Things to do:
- a) In the article on Spain's eroding spending power, what did the INE attribute December's price rise to?
- b) Carry on the article on Spain's eroding spending power from the point where it stops.

Text shown:
•••••

Deficit-busting measures have eroded spending power

Spain barely left behind its worst recession in over half a century in 2010, and this year promises to be equally tough on cash-strapped households amid a freeze on pensions, lower public sector wages, higher prices and grim prospects for the labor market.

According to a flash estimate released Monday by the National Statistics Institute (INE), the harmonized index of consumer prices ended last year up 2.9 percent from the end of last year, the highest level since October 2008 when it stood at 3.6 percent. The rate in November of last year was 2.2 percent. By contrast the government estimates GDP contracted 0.3 percent in 2010.

The INE attributed the rise in December to higher tobacco and oil prices.

Taxes on tobacco were raised by between 24 and 50 percent at the start of December, while oil prices were up 7 percent from November and 23 percent from a year earlier.

At the same time, households are also bracing themselves for a record 9.8-percent hike in electricity rates, while regulated gas prices are also set to rise.

Public workers already saw their salaries cut by an average 5 percent from June of last year, while pensioners this year will have to forego any top-up of their benefits to compensate erosion in their spending power caused by higher consumer prices.

•••••

Supplied material:

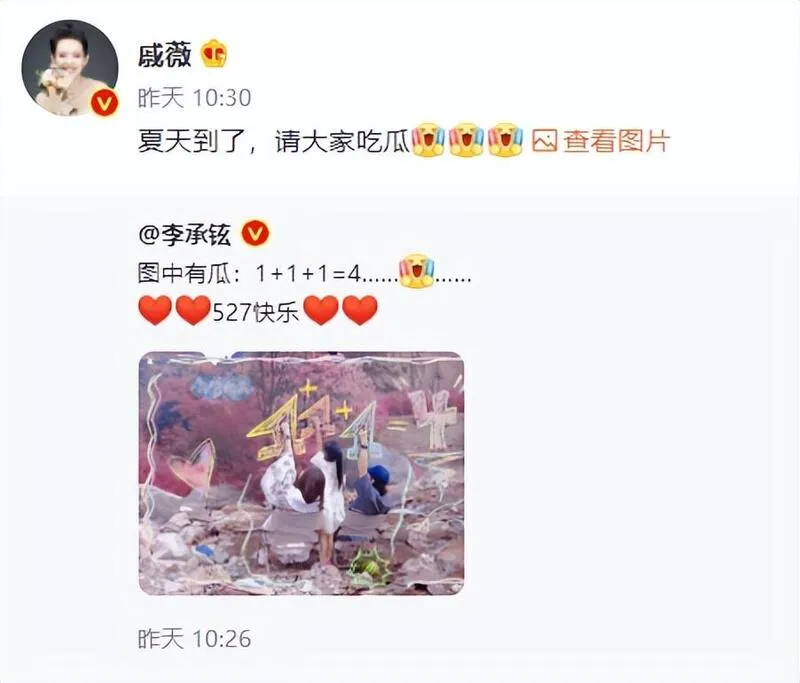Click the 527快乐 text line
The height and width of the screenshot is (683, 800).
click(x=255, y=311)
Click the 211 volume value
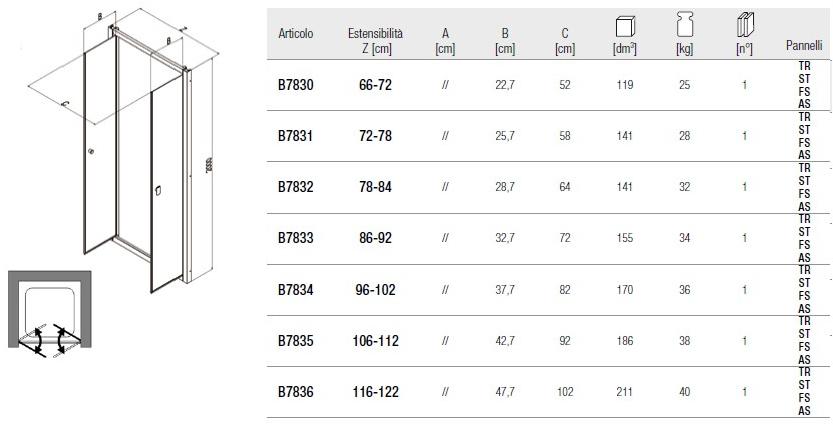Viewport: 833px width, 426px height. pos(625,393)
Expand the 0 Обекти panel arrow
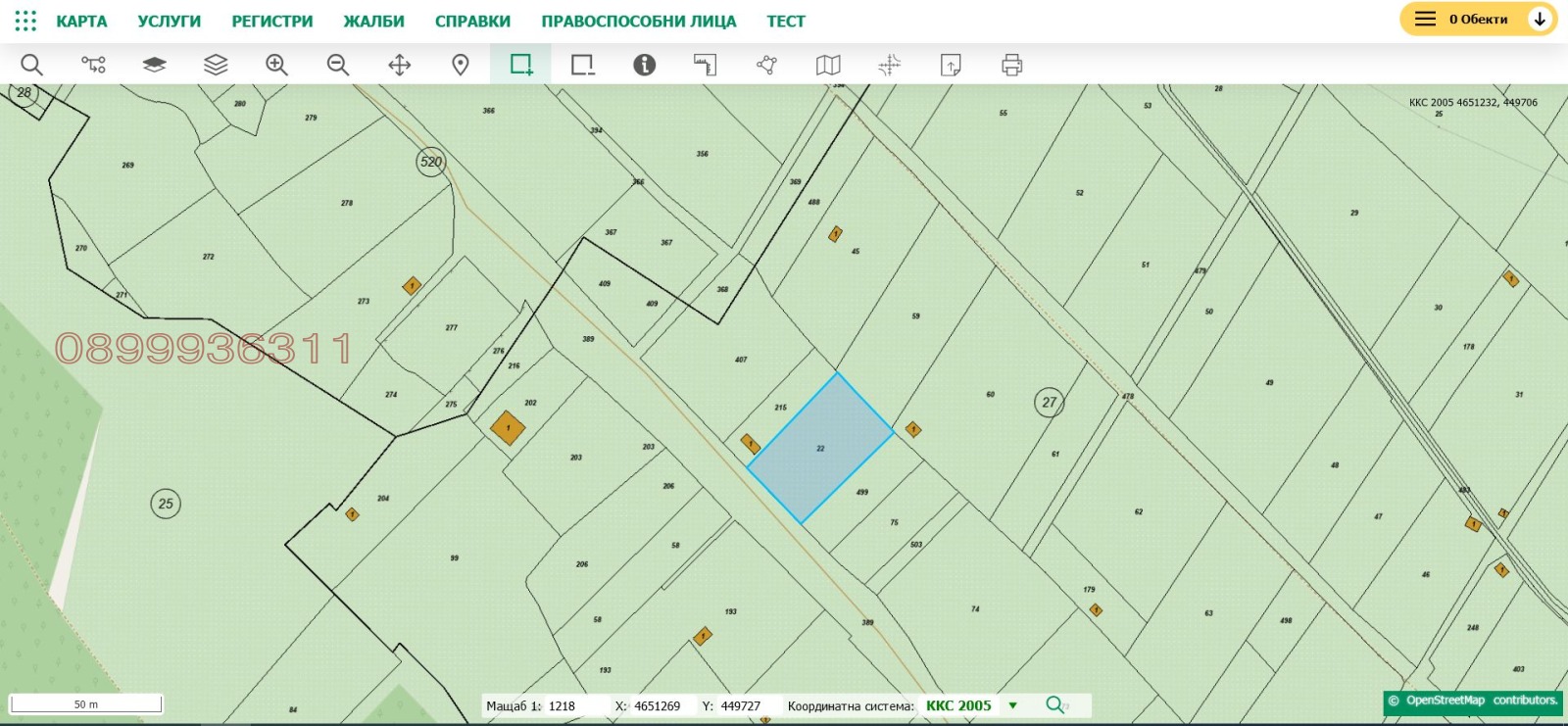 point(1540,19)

•••••

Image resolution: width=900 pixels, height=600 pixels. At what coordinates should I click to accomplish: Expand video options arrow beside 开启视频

•••••

Outputs in order:
- a) Higher tobacco and oil prices.

- b)
Those measures were introduced last year as part of the government's austerity drive to rein in the public deficit from 11.1 percent in 2009 to 6 percent this year.

With the unemployment rate almost double the average in the European Union at 20 percent, workers in the private sector have also agreed to wage moderation with the hope of holding on to their jobs. Collective agreements called for a 1-percent hike in salaries in 2010 and between 1 and 2 percent this year.

While the rest of Europe has also been hit by higher oil prices, inflation in Germany in December by contrast came in at only 1.9 percent.

The government expects inflation to remain at over 2 percent at the start of this year before easing to 1.5 percent by the end of 2011.

Funcas, the think-tank of the Spanish association of savings banks, believes the rise in consumer prices stems from the one-off measures introduced by the government to tame the shortfall in its books rather than a build-up of inflationary pressure.